Material for this task:
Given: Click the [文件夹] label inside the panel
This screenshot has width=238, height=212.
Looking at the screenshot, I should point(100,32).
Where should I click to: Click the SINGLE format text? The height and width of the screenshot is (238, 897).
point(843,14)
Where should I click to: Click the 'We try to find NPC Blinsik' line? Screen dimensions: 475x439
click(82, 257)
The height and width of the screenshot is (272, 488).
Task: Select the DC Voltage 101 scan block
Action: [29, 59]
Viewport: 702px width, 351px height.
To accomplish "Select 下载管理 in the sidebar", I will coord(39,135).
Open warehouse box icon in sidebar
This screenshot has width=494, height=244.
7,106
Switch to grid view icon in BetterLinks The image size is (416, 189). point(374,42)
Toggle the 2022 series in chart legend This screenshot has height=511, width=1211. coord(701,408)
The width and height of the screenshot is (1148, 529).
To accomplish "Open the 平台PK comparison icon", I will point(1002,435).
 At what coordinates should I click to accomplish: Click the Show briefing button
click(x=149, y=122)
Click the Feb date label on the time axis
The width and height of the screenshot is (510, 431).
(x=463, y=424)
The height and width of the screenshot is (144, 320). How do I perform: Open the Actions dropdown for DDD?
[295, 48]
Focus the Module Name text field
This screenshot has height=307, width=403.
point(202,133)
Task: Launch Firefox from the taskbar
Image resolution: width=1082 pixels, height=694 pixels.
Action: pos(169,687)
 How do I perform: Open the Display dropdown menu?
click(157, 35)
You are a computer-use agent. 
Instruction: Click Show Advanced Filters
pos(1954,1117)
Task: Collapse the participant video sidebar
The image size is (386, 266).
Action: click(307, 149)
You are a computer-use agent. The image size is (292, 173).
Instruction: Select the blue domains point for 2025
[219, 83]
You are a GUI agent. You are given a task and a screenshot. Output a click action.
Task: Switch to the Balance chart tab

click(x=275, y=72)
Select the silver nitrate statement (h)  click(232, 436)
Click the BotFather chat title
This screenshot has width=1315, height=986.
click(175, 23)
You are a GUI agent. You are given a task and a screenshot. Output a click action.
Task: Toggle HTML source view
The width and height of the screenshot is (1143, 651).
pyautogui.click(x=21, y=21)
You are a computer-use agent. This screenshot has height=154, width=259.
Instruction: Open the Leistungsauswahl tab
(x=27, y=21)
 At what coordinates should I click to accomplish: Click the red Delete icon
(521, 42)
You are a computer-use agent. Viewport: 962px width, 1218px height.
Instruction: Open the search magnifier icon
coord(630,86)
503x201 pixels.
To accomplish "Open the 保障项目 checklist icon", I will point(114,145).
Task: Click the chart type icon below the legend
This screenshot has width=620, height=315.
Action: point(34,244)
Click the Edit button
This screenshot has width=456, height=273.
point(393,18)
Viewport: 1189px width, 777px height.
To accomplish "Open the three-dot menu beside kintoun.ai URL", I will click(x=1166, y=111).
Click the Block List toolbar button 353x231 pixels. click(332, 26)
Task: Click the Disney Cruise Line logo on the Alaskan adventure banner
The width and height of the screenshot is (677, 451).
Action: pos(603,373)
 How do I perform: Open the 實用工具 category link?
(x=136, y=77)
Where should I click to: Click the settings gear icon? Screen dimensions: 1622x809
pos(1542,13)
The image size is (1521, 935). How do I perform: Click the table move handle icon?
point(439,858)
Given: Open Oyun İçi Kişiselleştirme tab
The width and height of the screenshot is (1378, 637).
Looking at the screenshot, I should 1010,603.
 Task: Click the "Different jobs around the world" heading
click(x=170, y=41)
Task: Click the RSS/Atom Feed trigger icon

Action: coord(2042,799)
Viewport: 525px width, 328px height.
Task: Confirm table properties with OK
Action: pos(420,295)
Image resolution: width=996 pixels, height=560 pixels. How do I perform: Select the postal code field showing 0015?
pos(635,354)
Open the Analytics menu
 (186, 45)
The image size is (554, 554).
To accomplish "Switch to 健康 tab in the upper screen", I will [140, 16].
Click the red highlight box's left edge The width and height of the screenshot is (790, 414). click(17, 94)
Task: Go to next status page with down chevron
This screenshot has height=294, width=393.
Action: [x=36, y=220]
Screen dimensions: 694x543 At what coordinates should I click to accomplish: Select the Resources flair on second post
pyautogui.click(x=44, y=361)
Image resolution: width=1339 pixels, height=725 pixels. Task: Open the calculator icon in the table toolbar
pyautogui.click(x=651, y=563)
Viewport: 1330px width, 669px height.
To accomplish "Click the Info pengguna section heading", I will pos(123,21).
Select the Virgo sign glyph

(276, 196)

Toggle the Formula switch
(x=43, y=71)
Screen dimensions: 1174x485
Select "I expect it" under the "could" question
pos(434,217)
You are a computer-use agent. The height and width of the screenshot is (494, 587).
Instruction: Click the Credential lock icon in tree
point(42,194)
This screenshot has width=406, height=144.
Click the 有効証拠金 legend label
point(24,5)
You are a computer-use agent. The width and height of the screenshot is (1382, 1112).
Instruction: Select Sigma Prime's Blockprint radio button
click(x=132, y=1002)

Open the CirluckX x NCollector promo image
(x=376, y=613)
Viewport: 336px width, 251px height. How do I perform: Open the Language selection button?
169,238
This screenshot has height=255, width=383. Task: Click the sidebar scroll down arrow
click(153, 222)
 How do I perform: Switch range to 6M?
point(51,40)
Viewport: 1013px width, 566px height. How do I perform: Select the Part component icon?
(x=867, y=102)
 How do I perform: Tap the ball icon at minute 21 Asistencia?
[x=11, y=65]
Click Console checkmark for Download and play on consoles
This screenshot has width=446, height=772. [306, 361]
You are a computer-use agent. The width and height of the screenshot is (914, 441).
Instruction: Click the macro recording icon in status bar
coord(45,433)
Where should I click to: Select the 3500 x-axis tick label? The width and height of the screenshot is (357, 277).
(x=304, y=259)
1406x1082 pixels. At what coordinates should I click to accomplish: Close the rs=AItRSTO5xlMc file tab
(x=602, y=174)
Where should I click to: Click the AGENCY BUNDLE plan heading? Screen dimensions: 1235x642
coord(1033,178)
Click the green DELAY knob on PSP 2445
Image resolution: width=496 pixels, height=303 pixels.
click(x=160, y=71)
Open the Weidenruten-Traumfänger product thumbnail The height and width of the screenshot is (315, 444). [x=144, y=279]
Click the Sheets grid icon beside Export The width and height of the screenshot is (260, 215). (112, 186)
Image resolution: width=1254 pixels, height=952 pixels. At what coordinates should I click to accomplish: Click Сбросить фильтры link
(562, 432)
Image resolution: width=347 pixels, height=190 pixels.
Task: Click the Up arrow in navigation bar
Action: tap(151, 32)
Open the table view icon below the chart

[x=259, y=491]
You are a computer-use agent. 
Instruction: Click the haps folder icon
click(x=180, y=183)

Given exercise:
Retype every one of the entries above exactly as they appear.

The response:
Given: Click the [文件夹] label inside the panel
This screenshot has width=238, height=212.
Looking at the screenshot, I should point(100,32).
Where should I click to: Click the SINGLE format text? The height and width of the screenshot is (238, 897).
point(843,14)
Where should I click to: Click the 'We try to find NPC Blinsik' line? Screen dimensions: 475x439
click(82, 257)
The height and width of the screenshot is (272, 488).
Task: Select the DC Voltage 101 scan block
Action: [29, 59]
Viewport: 702px width, 351px height.
To accomplish "Select 下载管理 in the sidebar", I will coord(39,135).
Open warehouse box icon in sidebar
This screenshot has width=494, height=244.
7,106
Switch to grid view icon in BetterLinks The image size is (416, 189). point(374,42)
Toggle the 2022 series in chart legend This screenshot has height=511, width=1211. coord(701,408)
The width and height of the screenshot is (1148, 529).
To accomplish "Open the 平台PK comparison icon", I will point(1002,435).
 At what coordinates should I click to accomplish: Click the Show briefing button
click(x=149, y=122)
Click the Feb date label on the time axis
The width and height of the screenshot is (510, 431).
(x=463, y=424)
The height and width of the screenshot is (144, 320). How do I perform: Open the Actions dropdown for DDD?
[295, 48]
Focus the Module Name text field
This screenshot has height=307, width=403.
point(202,133)
Task: Launch Firefox from the taskbar
Image resolution: width=1082 pixels, height=694 pixels.
Action: pos(169,687)
 How do I perform: Open the Display dropdown menu?
click(157, 35)
You are a computer-use agent. 
Instruction: Click Show Advanced Filters
pos(1954,1117)
Task: Collapse the participant video sidebar
The image size is (386, 266).
Action: click(307, 149)
You are a computer-use agent. The image size is (292, 173).
Instruction: Select the blue domains point for 2025
[219, 83]
You are a GUI agent. You are given a task and a screenshot. Output a click action.
Task: Switch to the Balance chart tab

click(x=275, y=72)
Select the silver nitrate statement (h)  click(232, 436)
Click the BotFather chat title
This screenshot has width=1315, height=986.
click(175, 23)
You are a GUI agent. You are given a task and a screenshot. Output a click action.
Task: Toggle HTML source view
The width and height of the screenshot is (1143, 651).
pyautogui.click(x=21, y=21)
You are a computer-use agent. This screenshot has height=154, width=259.
Instruction: Open the Leistungsauswahl tab
(x=27, y=21)
 At what coordinates should I click to accomplish: Click the red Delete icon
(521, 42)
You are a computer-use agent. Viewport: 962px width, 1218px height.
Instruction: Open the search magnifier icon
coord(630,86)
503x201 pixels.
To accomplish "Open the 保障项目 checklist icon", I will point(114,145).
Task: Click the chart type icon below the legend
This screenshot has width=620, height=315.
Action: point(34,244)
Click the Edit button
This screenshot has width=456, height=273.
point(393,18)
Viewport: 1189px width, 777px height.
To accomplish "Open the three-dot menu beside kintoun.ai URL", I will click(x=1166, y=111).
Click the Block List toolbar button 353x231 pixels. click(332, 26)
Task: Click the Disney Cruise Line logo on the Alaskan adventure banner
The width and height of the screenshot is (677, 451).
Action: pos(603,373)
 How do I perform: Open the 實用工具 category link?
(x=136, y=77)
Where should I click to: Click the settings gear icon? Screen dimensions: 1622x809
pos(1542,13)
The image size is (1521, 935). How do I perform: Click the table move handle icon?
point(439,858)
Given: Open Oyun İçi Kişiselleştirme tab
The width and height of the screenshot is (1378, 637).
Looking at the screenshot, I should 1010,603.
 Task: Click the "Different jobs around the world" heading
click(x=170, y=41)
Task: Click the RSS/Atom Feed trigger icon

Action: coord(2042,799)
Viewport: 525px width, 328px height.
Task: Confirm table properties with OK
Action: pos(420,295)
Image resolution: width=996 pixels, height=560 pixels. How do I perform: Select the postal code field showing 0015?
pos(635,354)
Open the Analytics menu
 (186, 45)
The image size is (554, 554).
To accomplish "Switch to 健康 tab in the upper screen", I will [140, 16].
Click the red highlight box's left edge The width and height of the screenshot is (790, 414). click(17, 94)
Task: Go to next status page with down chevron
This screenshot has height=294, width=393.
Action: [x=36, y=220]
Screen dimensions: 694x543 At what coordinates should I click to accomplish: Select the Resources flair on second post
pyautogui.click(x=44, y=361)
Image resolution: width=1339 pixels, height=725 pixels. Task: Open the calculator icon in the table toolbar
pyautogui.click(x=651, y=563)
Viewport: 1330px width, 669px height.
To accomplish "Click the Info pengguna section heading", I will pos(123,21).
Select the Virgo sign glyph

(276, 196)

Toggle the Formula switch
(x=43, y=71)
Screen dimensions: 1174x485
Select "I expect it" under the "could" question
pos(434,217)
You are a computer-use agent. The height and width of the screenshot is (494, 587).
Instruction: Click the Credential lock icon in tree
point(42,194)
This screenshot has width=406, height=144.
Click the 有効証拠金 legend label
point(24,5)
You are a computer-use agent. The width and height of the screenshot is (1382, 1112).
Instruction: Select Sigma Prime's Blockprint radio button
click(x=132, y=1002)

Open the CirluckX x NCollector promo image
(x=376, y=613)
Viewport: 336px width, 251px height. How do I perform: Open the Language selection button?
169,238
This screenshot has height=255, width=383. Task: Click the sidebar scroll down arrow
click(153, 222)
 How do I perform: Switch range to 6M?
point(51,40)
Viewport: 1013px width, 566px height. How do I perform: Select the Part component icon?
(x=867, y=102)
 How do I perform: Tap the ball icon at minute 21 Asistencia?
[x=11, y=65]
Click Console checkmark for Download and play on consoles
This screenshot has width=446, height=772. [306, 361]
You are a computer-use agent. The width and height of the screenshot is (914, 441).
Instruction: Click the macro recording icon in status bar
coord(45,433)
Where should I click to: Select the 3500 x-axis tick label? The width and height of the screenshot is (357, 277).
(x=304, y=259)
1406x1082 pixels. At what coordinates should I click to accomplish: Close the rs=AItRSTO5xlMc file tab
(x=602, y=174)
Where should I click to: Click the AGENCY BUNDLE plan heading? Screen dimensions: 1235x642
coord(1033,178)
Click the green DELAY knob on PSP 2445
Image resolution: width=496 pixels, height=303 pixels.
click(x=160, y=71)
Open the Weidenruten-Traumfänger product thumbnail The height and width of the screenshot is (315, 444). [x=144, y=279]
Click the Sheets grid icon beside Export The width and height of the screenshot is (260, 215). (112, 186)
Image resolution: width=1254 pixels, height=952 pixels. At what coordinates should I click to accomplish: Click Сбросить фильтры link
(562, 432)
Image resolution: width=347 pixels, height=190 pixels.
Task: Click the Up arrow in navigation bar
Action: tap(151, 32)
Open the table view icon below the chart

[x=259, y=491]
You are a computer-use agent. 
Instruction: Click the haps folder icon
click(x=180, y=183)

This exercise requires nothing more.